23.Bölüm | VI

1.2K 108 142
                                    

Ruelle

Game Of Survival

*

Draco Malfoy'un bir gelinciğe dönüştürülmesinin üstünden iki gün geçmişti. Görev günü gelip çatmıştı. Bu iki gününü ateşten korunabileceği büyüleri Cedric'le geçen Violet her zamanki telaşlı hali yerine sakindi. Daha çok sakin olmaya kendini zorluyordu. Ne Cedric'i ne de Harry'i zaten olduklarından daha da stresli bir moda sokmak istemiyordu.

İkizler de onun modunu yükseltmenin bir yolunu bulmuşlardı; insanlara bahis yaptırmak. Aslında bakıldığında bu daha çok onları mutlu ediyordu ama Violet onlara bazen sırıtsa bile onlara yetiyordu.

"Dray! Neden bu kadar hazırlanıyorsun anlamıyorum. Potty'i izlemeye gideceğiz alt tarafı." Pansy Parkinson, Slytherin yatakhanesinde kapıya yaslanmış arkadaşının hazırlanmasını bekliyordu. "Önlerde bir yere oturmak-"

"Pans, sus. Hazırım. Sabahtan beri susmadın." Draco son kez ortak salondaki aynada kendini kontrol ettikten sonra beraber çıktılar. Neden bu kadar hazırlandığını o da bilmiyordu. Sadece içinden gelmişti.

"Potty'nin çuvallamasını önlerden izlemek istediğim için beni suçlayamazsın." Draco içinden gözlerini devirdi. Harry'e sözleri için içinden sinirli olsa bile onun kaybetmeyeceğini biliyordu. Çocuk istese bile ölemiyordu, bunda mı çuvallayacaktı?

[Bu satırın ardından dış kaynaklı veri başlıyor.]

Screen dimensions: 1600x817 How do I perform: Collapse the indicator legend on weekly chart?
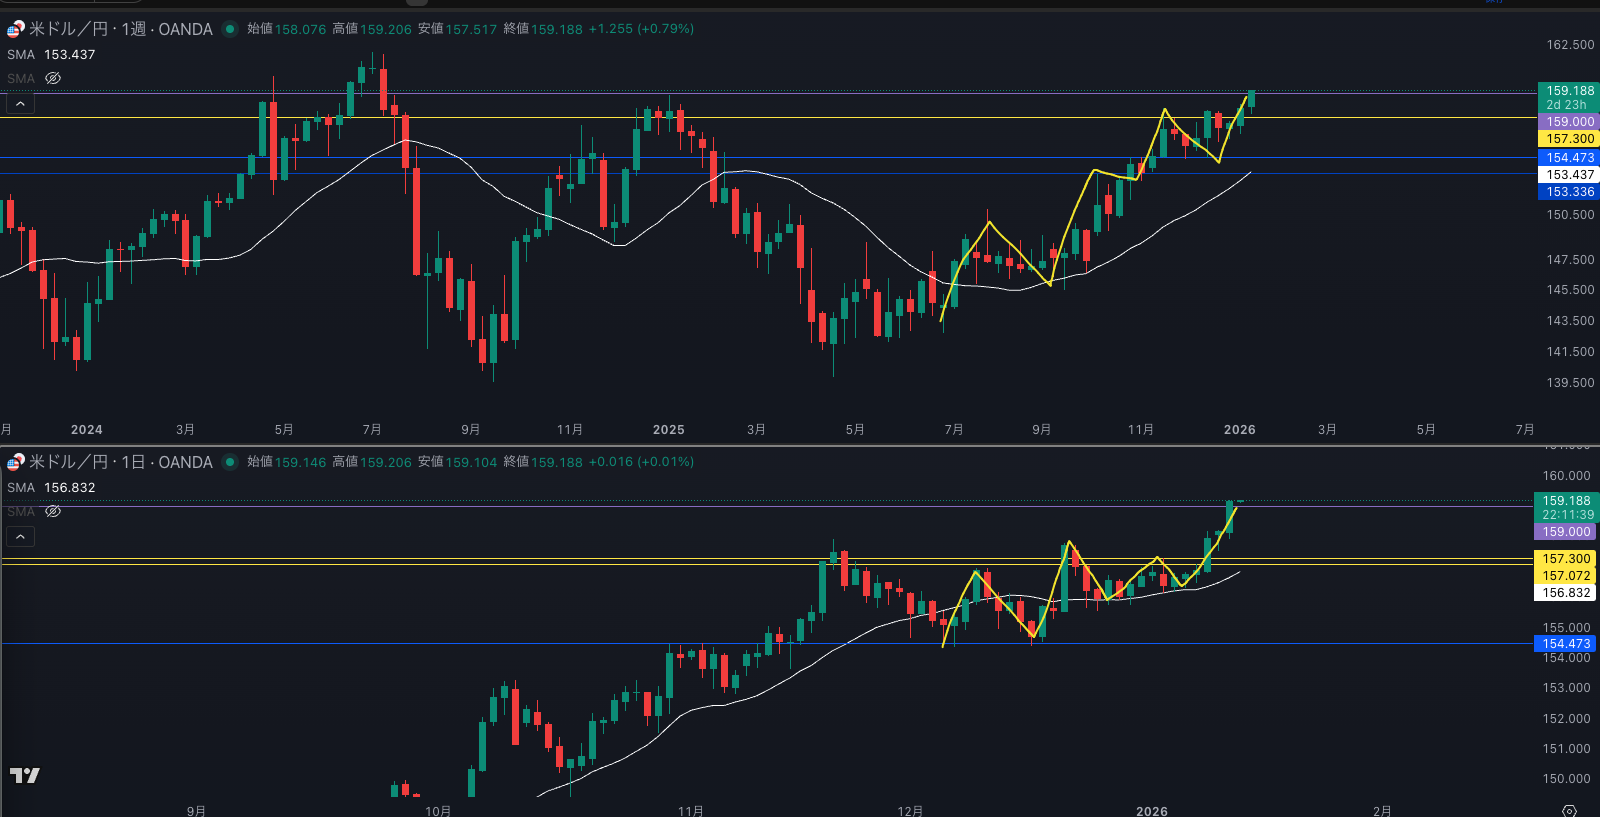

Herkes gibi okuldan çıkıp turnuvanın olacağı yere geldikleri zaman etrafına baktı. Gözleri Potter'ı aramıştı aslında, şans dilemek istemişti ama büyük ihtimalle diğer şampiyonlar gibi özel bir çadırdaydı.

İçinden o çadıra gitmek geliyordu ama bu tehlikeli olurdu. Anlaşılmamak için kalabalık önünde kavga ediyorlarken çok daha kalabalık bir yerde beraber görülmeleri saçma olurdu. Olsun, yine de gidip görebilirsin. Alt tarafı şans dileyeceksin. Ne kadar sürer ki?

İçindeki onu görme hissine küfretti. Bu nereden çıkıyordu şimdi? Pansy'e döndü. "Hemen geliyorum."

"Draco! Nereye?" Pansy'e cevap vermedi. Şampiyonların olduğu çadırları aramaya koyuldu. Bir çadıra girecekken Potter'ın kendisini yakaladığı zaman seslendi. "Potter!"

Harry ona döndüğünde kaşlarını kaldırdı. Etrafa baktı ama kimseyi göremedi. "Gerçekten şimdi dalga geçmeye mi geldin Malfoy? Burada kimse yok bile."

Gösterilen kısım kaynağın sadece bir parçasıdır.